Work request:
The reply should hold only the lines from the one with "Expand the Start menu hamburger button" to the one with "This screenshot has height=310, width=389.", both ends kept, exactly as they appear below, without any pictures.

Stored records:
# # #
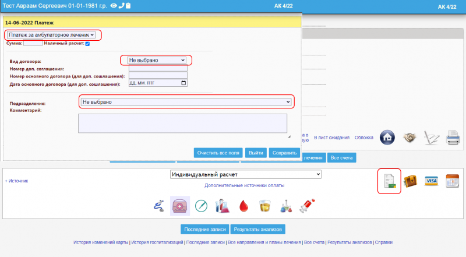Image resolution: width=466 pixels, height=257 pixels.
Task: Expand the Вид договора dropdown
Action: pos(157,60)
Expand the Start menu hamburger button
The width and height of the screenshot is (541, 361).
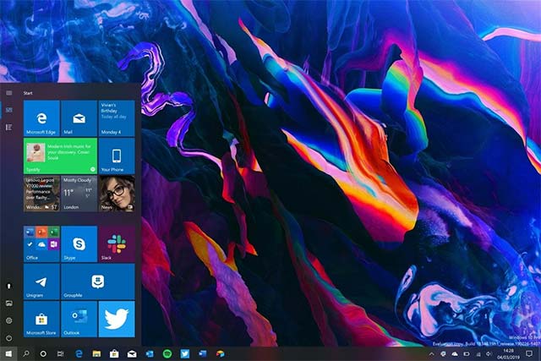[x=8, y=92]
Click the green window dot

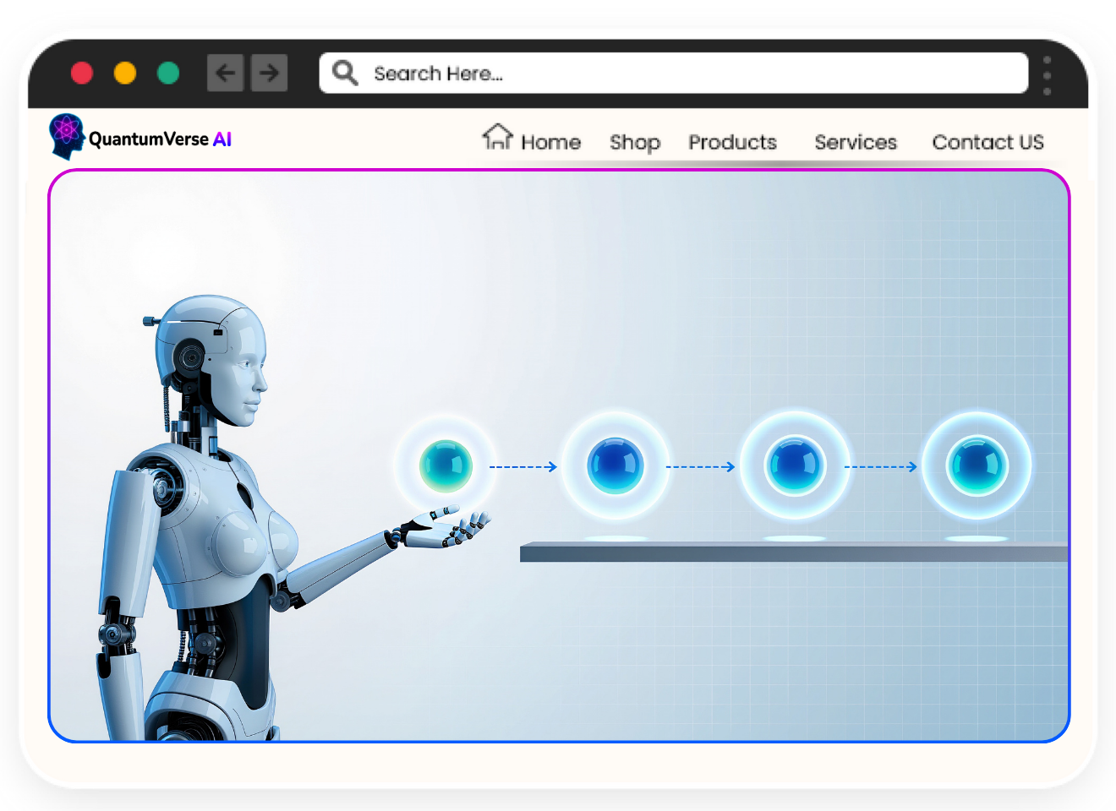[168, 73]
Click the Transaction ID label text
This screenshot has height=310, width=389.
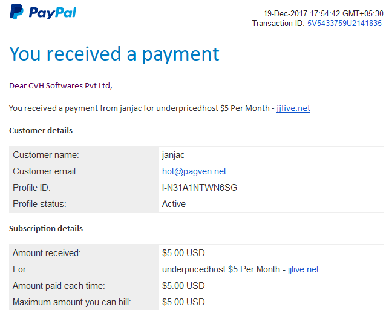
# # #
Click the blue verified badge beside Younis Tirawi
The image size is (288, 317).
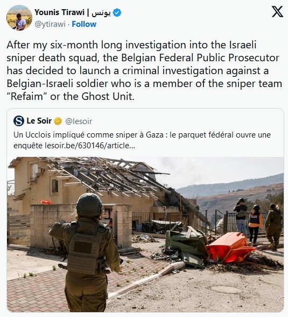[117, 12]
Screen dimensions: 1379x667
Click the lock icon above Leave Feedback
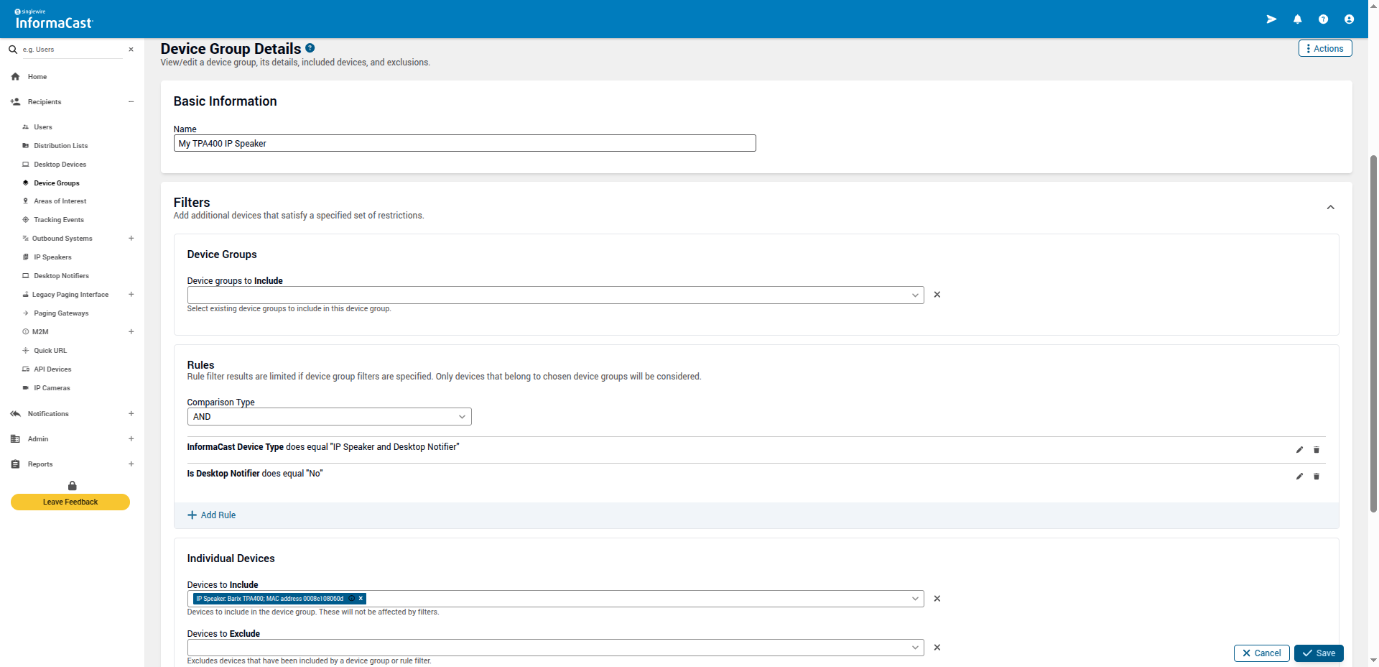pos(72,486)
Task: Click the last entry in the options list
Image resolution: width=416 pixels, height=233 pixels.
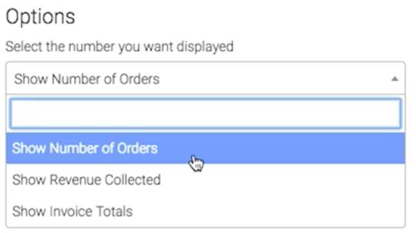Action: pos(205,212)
# # #
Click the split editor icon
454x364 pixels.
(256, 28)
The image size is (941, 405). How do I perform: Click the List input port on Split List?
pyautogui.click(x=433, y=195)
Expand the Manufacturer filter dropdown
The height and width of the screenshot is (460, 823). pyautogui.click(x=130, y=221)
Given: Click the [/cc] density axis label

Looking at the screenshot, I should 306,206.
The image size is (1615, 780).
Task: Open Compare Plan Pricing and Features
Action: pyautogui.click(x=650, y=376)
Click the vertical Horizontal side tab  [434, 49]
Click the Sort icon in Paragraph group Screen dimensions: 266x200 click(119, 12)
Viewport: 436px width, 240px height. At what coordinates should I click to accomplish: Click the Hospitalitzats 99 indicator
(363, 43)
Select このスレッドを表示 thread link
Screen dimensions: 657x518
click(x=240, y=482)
# # #
Response to this task:
Expand the Start menu hamburger button
The width and height of the screenshot is (541, 361).
[x=8, y=92]
Click the green window dot

[168, 73]
Click the Transaction ID label text
This screenshot has height=310, width=389.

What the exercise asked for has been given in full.